- **RICHIESTE**:
1. Secondo l'articolo su Salvini e la Sicilia, a quanto ammontava per il 2019 il piano d'aiuti destinato ai Comuni metropolitani in difficoltà?
2. Prosegui l'articolo su Salvini e la Sicilia, partendo subito dopo l'ultima frase riportata.

- **ESTRATTO DEL DOCUMENTO**:
-=-=-

Era il 2019 quando da Ministro dell’Interno del governo Conte-1, il tragico esperimento gialloverde, il ‘Capitano’ toccò con mano le difficoltà del capoluogo etneo, sprofondato in una situazione di dissesto. E, attraverso l’allora reggente del partito in Sicilia, il senatore lombardo Stefano Candiani, si fece promotore di un’iniziativa accolta dal parlamento: ossia un piano d’aiuti da 20 milioni per il 2019, e da 35 per gli anni a seguire (fino al 2033) per i Comuni metropolitani con l’acqua alla gola. Ne avrebbe parlato qualche mese dopo, nell’estate 2019, durante una visita in Municipio all’allora sindaco Salvo Pogliese: “All’inizio quel decreto era solo salva-Raggi. Ma noi da bastian contrari abbiamo detto che non ci sono sindaci o cittadini di serie A e serie B, o tutti o nessuno, c’erano anche Catania e Alessandria in difficoltà. Abbiamo mantenuto la parola, ora parte un percorso virtuoso”. “Abbiamo salvato il Comune di Catania, senza essere degli eroi – proseguiva Salvini -. Ora gli autobus a Catania funzionano e i dipendenti sono al lavoro”.

Pogliese gliene diede atto e tuttora, a chi glielo domanda, rimarca che i meriti sono tutti di Matteo, Candiani e Laura Castelli, ex viceministro all’Economia diventata da poco portavoce nazionale di Sud chiama Nord, il movimento di Cateno De Luca. Salvini si fa forte della sua posizione, che esce rinvigorita anche dalle ultime vicende relative al Ponte sullo Stretto. L’approvazione del decreto in Consiglio dei Ministri, sotto la sua spinta decisiva, è un altro elemento che depone a favore del segretario leghista: “Giornata storica non solo per la Sicilia e la Calabria, ma per tutta l’Italia – ha detto il vicepremier un paio di pomeriggi fa -. Dopo 50 anni di chiacchiere questo Consiglio dei Ministri approva il ponte che unisce la Sicilia al resto d’Italia e all’Europa”. Il Capitano è uno poco diplomatico. Si prende i meriti pure quando non gli spettano, figurarsi adesso che è riuscito a riesumare dalle secche burocratiche la Società Stretto di Messina e che il progetto, a meno di ulteriori intoppi, dovrebbe diventare esecutivo entro un anno. A questo si aggiunga l’altro investimento da 3,4 miliardi (con un copioso intervento della Bei) per rimettere a nuovo la ferrovia Palermo-Catania.

-=-=-

- **DATI DI ORIGINE**:
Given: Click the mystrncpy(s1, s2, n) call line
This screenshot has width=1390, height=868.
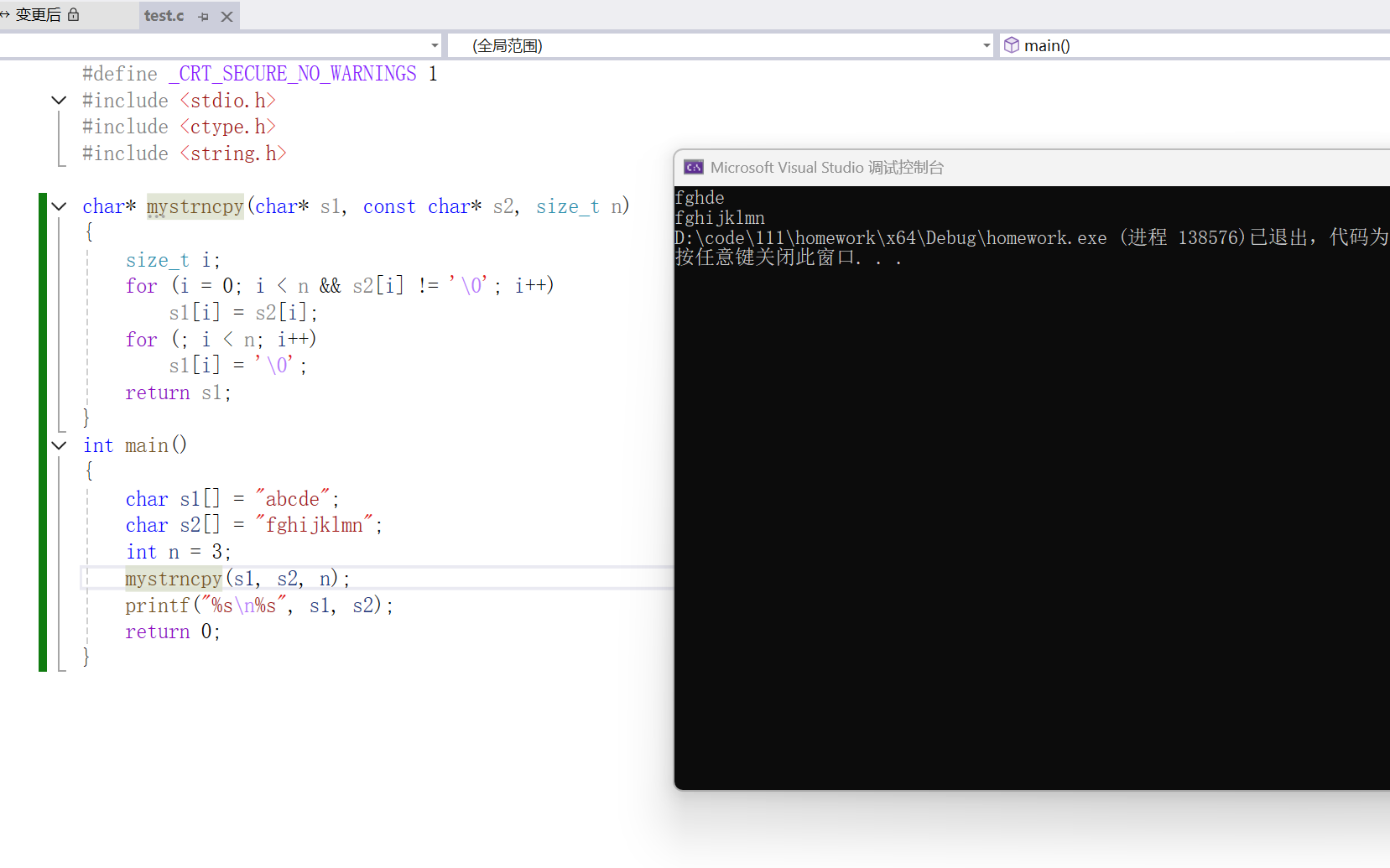Looking at the screenshot, I should click(237, 579).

-=-=-

- **RISPOSTE**:
1. 20 milioni.

2.
Per il capo della Lega è un momento di grande esaltazione. E non è un caso che il mirino sia puntato dritto sulla Sicilia: è qui che si vota a brevissimo ed è qui che Fratelli d’Italia, dopo aver messo le mani sulla Regione, vorrebbe ulteriormente annettere altre terre. Salvini non è intenzionato a fare da comparsa. Specie all’indomani della riorganizzazione in atto nel suo partito, affidato alla freschezza di Annalisa Tardino, eurodeputata di Licata, ma soprattutto al potere e al carisma di Luca Sammartino. Mr. Preferenze, con 20 mila voti alle ultime elezioni; vicegovernatore in carica, oltre che assessore all’Agricoltura; ben collegato al mondo della sanità privata (l’Humanitas di Catania è stata a lungo diretta dalla madre) e anche a Totò Cuffaro, con il quale la stima è reciproca. La corrente del nuovo enfant prodige della politica siciliana, che aveva già messo a soqquadro gli equilibri dentro il Pd e Italia Viva, lentamente ha scalato la Lega. Fino a travolgere i salviniani della prima ora, sacrificati sull’altare del più forte (non è un mistero che con l’ex segretario Minardo i rapporti fossero freddini).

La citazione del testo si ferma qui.